The last letter I received from my British friend Trevor said: “Am going with my wife to the States soon for a few days to see Caroline’s new house. She’s bought a place in Menifee, south of Los Angeles.”
Then his email messages went dark.
So as 2020 prepares to morph into 2021, I often wonder where Trevor is now. We worked together on the same expat newspaper in Tokyo in the 1990s and he taught most of what I know now about newspapering. Smart man, friendly man, a man for all seasons in Japan: winter spring winter or fall. All you had to do was call.
* * *
Trevor was born in 1938 in Harrow, England, the son of Warren Heisman, who later dropped the name Heisman after World War I because of the German sounding name. Trevor was in London during the Blitz but moved at at early age to Slough, where he was educated. Later, he joined the General Post Office as a Youth-in-Training until he was called up to serve in the armed forces. He then spent two years in the Royal Signals, nine months in Catterick in Yorkshire and the rest in Germany. After demobilization Trevor emigrated to New Zealand and after two years there, he journeyed up to Asia by ship, where he eventually landed in Japan and met my wife, marrying her in 1964.They later celebrated their Golden Wedding anniversary in Japan.

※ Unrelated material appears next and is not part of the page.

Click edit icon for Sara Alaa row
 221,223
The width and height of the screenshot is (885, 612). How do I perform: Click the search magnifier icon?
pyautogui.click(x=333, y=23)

The couple’s two daughters were born and educated in Japan, and now both are married to Americans and have become American citizens.
“It was my youngest daughter who interested me in finding out more about my paternal grandmother, Dorothy Virginia Brown.” Trevor once told me via email before he passed away. “I have obtained my father’s birth certificate in which it named his father as John William Heisman, the famed American football coach who gave his name to the Heisman Trophy. I have doubts whether Dorothy and Heisman actually married. She must have been about three months pregnant with my father when she left the USA in 1897. She gave birth to my father in Mistley, Essex, England on September. 13, 1897. She used various names in her travels.”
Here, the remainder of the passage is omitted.